R語言機器學習：caret包使用及其黑箱模型解釋（連續變數預測)

作者：黃天元，復旦大學博士在讀，熱愛數據科學與開源工具（R），致力於利用數據科學迅速積累行業經驗優勢和學術知識發現。知乎專欄：R語言數據挖掘 郵箱：[email protected].歡迎合作交流。

caret包是R語言通用機器學習包之一，能夠在統一框架下使用各種不同的模型，從預處理、建模到後期的預測、評估都有非常友好的函數封裝。新近學習的DALEX包是給黑箱提供模型解釋性的利器。事實上，它不僅僅針對黑箱模型，它能夠面向所有模型給出表現的評估、變數的重要性等有價值的信息。本文依照官方文檔，嘗試習得通用的DALEX解釋caret包生成模型的套路。

1 包的載入與數據導入

安裝三個包。

library(pacman) p_load(DALEX,caret,tidyverse)

觀察我們要使用的目標數據：

apartments %>% as_tibble

# A tibble: 1,000 x 6
m2.price construction.year surface floor no.rooms district
<dbl> <dbl> <dbl> <int> <dbl> <fct>
1 5897 1953 25 3 1 Srodmiescie
2 1818 1992 143 9 5 Bielany
3 3643 1937 56 1 2 Praga
4 3517 1995 93 7 3 Ochota
5 3013 1992 144 6 5 Mokotow
6 5795 1926 61 6 2 Srodmiescie
7 2983 1970 127 8 5 Mokotow
8 2346 1985 105 8 4 Ursus
9 4745 1928 145 6 6 Srodmiescie
10 4284 1949 112 9 4 Srodmiescie
# ... with 990 more rows

2 使用caret包迅速建模

這裡，以m2.price作為響應變數，其餘所有變數作為解釋變數，進行建模。嘗試模型包括：隨機森林、GBM和神經網路。其中，隨機森林設置樹的數量為100，GBM使用默認設置，神經網路在預處理的時候要進行中心化和標準化，最大迭代次數設置為500次，使用線性輸出單元，並設置網格對超參數進行優化的選項（這裡用了兩個隱藏層，權重衰減參數設為0，只設置了一個值，沒有用網格去優化）。代碼如下：

#下面這串代碼的運行可能要等待一段時間

set.seed(123)
regr_rf <- train(m2.price~., data = apartments, method="rf", ntree = 100)

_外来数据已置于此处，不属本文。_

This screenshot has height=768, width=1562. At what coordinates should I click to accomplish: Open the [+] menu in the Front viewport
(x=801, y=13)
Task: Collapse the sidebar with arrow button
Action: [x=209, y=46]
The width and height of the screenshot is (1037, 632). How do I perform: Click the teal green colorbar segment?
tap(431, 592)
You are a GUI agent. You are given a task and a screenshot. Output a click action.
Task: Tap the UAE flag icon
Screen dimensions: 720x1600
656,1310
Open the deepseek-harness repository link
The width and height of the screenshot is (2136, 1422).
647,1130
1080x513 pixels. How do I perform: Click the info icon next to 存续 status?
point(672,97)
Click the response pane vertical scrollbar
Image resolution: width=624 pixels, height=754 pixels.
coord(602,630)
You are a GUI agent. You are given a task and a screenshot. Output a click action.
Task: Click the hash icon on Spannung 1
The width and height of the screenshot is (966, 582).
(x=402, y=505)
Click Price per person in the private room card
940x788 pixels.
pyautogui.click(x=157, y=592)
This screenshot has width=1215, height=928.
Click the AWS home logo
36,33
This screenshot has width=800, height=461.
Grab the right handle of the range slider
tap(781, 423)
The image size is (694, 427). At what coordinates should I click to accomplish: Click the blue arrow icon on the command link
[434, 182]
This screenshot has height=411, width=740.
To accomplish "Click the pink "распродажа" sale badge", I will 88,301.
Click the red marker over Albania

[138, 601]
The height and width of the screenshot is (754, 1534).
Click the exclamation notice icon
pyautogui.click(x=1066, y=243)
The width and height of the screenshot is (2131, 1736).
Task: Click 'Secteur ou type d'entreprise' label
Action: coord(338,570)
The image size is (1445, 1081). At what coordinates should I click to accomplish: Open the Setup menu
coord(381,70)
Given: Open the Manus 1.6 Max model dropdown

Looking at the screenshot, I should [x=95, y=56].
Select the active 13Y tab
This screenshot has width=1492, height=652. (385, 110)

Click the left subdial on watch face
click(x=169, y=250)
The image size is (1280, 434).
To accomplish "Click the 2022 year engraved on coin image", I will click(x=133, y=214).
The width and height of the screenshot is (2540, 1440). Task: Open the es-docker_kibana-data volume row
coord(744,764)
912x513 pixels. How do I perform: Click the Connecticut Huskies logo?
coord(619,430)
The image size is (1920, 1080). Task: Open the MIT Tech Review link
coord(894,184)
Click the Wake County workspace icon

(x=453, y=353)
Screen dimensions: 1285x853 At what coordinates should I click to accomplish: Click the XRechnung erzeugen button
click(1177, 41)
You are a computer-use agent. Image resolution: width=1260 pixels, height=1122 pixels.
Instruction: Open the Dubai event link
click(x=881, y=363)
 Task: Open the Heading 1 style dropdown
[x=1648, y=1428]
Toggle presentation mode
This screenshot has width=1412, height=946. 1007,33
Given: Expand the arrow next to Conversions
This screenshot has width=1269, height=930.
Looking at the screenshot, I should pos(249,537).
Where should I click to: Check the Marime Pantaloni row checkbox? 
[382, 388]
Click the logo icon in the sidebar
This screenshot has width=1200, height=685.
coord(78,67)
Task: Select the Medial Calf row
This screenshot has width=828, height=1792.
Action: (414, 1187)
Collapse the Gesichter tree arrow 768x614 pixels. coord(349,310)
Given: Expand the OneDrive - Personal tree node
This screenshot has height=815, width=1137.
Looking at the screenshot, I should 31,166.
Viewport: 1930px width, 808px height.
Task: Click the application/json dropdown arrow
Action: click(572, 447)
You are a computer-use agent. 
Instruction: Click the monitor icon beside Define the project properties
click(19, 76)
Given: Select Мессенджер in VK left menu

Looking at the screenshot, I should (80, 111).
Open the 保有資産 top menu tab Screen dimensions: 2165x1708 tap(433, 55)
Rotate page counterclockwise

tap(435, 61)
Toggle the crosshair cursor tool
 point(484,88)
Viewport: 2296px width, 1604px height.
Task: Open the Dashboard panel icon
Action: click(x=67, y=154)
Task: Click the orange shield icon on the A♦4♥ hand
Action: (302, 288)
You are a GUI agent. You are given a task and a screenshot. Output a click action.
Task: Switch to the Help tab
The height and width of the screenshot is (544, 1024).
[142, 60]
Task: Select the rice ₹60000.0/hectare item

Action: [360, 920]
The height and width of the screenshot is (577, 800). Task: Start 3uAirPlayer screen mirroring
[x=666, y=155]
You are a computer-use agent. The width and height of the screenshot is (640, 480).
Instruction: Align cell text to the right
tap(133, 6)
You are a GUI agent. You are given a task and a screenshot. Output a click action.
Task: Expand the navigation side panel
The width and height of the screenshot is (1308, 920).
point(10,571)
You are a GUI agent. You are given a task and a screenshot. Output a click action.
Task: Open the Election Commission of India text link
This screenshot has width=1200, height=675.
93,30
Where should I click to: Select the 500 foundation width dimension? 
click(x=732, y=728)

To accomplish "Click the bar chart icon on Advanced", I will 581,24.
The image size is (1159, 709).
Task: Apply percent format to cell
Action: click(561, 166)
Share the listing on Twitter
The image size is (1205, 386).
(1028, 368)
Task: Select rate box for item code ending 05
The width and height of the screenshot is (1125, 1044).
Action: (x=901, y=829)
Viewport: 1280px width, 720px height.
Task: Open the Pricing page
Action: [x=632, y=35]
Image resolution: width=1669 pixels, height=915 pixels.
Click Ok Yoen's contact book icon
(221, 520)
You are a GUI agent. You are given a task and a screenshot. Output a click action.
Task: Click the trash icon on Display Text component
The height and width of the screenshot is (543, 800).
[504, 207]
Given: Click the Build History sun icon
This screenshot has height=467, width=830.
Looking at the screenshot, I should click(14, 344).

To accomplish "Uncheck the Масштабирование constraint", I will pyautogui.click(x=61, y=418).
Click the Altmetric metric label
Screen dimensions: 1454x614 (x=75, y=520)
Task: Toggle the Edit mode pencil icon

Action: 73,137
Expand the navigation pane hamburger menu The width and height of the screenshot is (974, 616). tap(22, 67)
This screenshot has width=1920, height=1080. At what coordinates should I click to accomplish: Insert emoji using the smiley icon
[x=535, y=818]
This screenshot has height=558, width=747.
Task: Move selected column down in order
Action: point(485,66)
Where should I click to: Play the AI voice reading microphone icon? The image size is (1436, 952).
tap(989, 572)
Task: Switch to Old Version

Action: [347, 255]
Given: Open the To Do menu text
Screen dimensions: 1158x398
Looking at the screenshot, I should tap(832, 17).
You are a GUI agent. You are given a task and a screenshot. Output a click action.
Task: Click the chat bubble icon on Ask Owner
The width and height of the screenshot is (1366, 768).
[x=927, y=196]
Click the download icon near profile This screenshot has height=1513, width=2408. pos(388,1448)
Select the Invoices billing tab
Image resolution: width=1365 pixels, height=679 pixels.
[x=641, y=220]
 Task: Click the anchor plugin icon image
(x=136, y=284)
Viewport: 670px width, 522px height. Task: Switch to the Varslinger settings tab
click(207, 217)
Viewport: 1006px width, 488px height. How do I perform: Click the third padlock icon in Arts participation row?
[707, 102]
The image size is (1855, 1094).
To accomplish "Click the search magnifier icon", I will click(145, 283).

regr_gbm <- train(m2.price~. , data = apartments, method="gbm")

regr_nn <- train(m2.price~., data = apartments,
method = "nnet",
linout = TRUE,
preProcess = c(center, scale),
maxit = 500,
tuneGrid = expand.grid(size = 2, decay = 0),
trControl = trainControl(method = "none", seeds = 1))

3 對模型進行解釋

這裡直接利用DALEX包的explain函數對三個模型進行解釋性分析。需要注意的是，做這個分析需要包含4個信息：1.模型信息；2.標籤信息（如果沒有，會自動從模型抽取）；3.驗證數據集；4.驗證數據集中哪個是響應變數。代碼如下：

data(apartmentsTest)

explainer_regr_rf <- DALEX::explain(regr_rf, label="rf",
data = apartmentsTest, y = apartmentsTest$m2.price)

explainer_regr_gbm <- DALEX::explain(regr_gbm, label = "gbm",
data = apartmentsTest, y = apartmentsTest$m2.price)

explainer_regr_nn <- DALEX::explain(regr_nn, label = "nn",
data = apartmentsTest, y = apartmentsTest$m2.price)

建模可能很久，但是解釋性驗證是非常快的，直接是黑箱的映射關係。

4 模型表現

對模型的表現，需要進行分析：

mp_regr_rf <- model_performance(explainer_regr_rf) mp_regr_gbm <- model_performance(explainer_regr_gbm) mp_regr_nn <- model_performance(explainer_regr_nn)

我們看看得到的結果是什麼樣子的：

mp_regr_rf

這是樣本的殘差分佈情況，讓我們對這個分佈進行可視化（累計殘差分佈圖）：

plot(mp_regr_rf, mp_regr_nn, mp_regr_gbm)

這個圖的正確解釋方法是，少數的樣本（離羣點）貢獻了大量的殘差（與真實值的偏差）。如果線在上面，那麼大量的樣本殘差都很大，此圖表明GBM模型大部分樣本的殘差都比較小，而神經網路很多樣本的殘差都比基於樹模型的高。讓我們採用另一種可視化方法：

plot(mp_regr_rf, mp_regr_nn, mp_regr_gbm, geom = "boxplot")

高下立判，紅點為均值，箱線圖則為分位數。

5 變數重要性分析

需要看每個模型中，不同變數對於模型預測的相對重要性，可以用如下方法。

vi_regr_rf <- variable_importance(explainer_regr_rf, loss_function = loss_root_mean_square) vi_regr_gbm <- variable_importance(explainer_regr_gbm, loss_function = loss_root_mean_square) vi_regr_nn <- variable_importance(explainer_regr_nn, loss_function = loss_root_mean_square)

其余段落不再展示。